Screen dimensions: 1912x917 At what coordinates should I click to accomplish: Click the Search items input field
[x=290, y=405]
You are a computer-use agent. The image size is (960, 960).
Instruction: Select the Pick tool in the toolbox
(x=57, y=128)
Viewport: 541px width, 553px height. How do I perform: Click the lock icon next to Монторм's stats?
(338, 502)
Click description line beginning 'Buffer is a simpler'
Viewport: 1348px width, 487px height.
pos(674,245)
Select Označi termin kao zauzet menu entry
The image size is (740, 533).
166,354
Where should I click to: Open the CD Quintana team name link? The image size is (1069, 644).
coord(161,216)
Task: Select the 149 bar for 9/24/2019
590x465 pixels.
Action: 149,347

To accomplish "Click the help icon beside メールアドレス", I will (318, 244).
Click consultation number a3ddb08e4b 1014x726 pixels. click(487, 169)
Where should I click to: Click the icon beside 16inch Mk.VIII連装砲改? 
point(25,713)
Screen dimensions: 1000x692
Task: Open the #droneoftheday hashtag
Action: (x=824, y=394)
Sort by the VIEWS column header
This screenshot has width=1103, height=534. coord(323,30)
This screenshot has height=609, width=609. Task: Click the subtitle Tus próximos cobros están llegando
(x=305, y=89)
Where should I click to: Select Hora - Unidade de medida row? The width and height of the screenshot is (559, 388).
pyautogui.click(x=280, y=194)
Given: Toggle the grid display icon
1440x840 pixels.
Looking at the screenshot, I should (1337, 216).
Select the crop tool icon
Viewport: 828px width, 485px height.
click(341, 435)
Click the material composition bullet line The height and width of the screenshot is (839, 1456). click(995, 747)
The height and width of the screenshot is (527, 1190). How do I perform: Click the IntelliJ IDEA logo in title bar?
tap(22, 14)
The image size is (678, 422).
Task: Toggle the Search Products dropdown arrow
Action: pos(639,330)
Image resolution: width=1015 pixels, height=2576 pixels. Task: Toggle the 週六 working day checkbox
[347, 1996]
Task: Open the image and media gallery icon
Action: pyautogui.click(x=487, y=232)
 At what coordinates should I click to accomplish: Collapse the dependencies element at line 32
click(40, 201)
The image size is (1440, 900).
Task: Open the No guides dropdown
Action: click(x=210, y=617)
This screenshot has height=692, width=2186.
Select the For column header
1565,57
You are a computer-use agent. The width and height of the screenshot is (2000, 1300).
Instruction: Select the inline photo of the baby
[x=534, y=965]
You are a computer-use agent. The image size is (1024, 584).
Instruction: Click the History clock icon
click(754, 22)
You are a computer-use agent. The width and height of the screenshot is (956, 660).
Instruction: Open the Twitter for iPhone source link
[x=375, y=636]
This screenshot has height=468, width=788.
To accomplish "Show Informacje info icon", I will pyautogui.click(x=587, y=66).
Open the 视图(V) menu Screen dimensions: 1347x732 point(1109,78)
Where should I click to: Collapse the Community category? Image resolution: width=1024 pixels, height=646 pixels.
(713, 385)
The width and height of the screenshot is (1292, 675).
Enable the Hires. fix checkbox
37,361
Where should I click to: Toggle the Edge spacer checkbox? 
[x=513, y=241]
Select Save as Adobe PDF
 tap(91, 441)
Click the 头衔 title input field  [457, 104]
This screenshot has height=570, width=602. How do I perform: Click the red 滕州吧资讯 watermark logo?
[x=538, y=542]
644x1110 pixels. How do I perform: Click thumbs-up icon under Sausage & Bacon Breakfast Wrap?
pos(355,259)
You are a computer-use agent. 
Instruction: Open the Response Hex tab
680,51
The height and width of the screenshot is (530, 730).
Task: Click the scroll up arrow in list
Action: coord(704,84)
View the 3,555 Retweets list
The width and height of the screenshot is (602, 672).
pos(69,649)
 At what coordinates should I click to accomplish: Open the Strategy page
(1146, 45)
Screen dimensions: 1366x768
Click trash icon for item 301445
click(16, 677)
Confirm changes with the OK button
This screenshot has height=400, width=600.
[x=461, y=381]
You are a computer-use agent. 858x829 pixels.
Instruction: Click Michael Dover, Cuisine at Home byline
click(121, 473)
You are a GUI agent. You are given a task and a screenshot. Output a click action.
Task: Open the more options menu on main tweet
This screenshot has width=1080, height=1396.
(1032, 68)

Work required: Determine how many lines of the listing include the word "computer" and report nothing but the number.

Problem solution: 6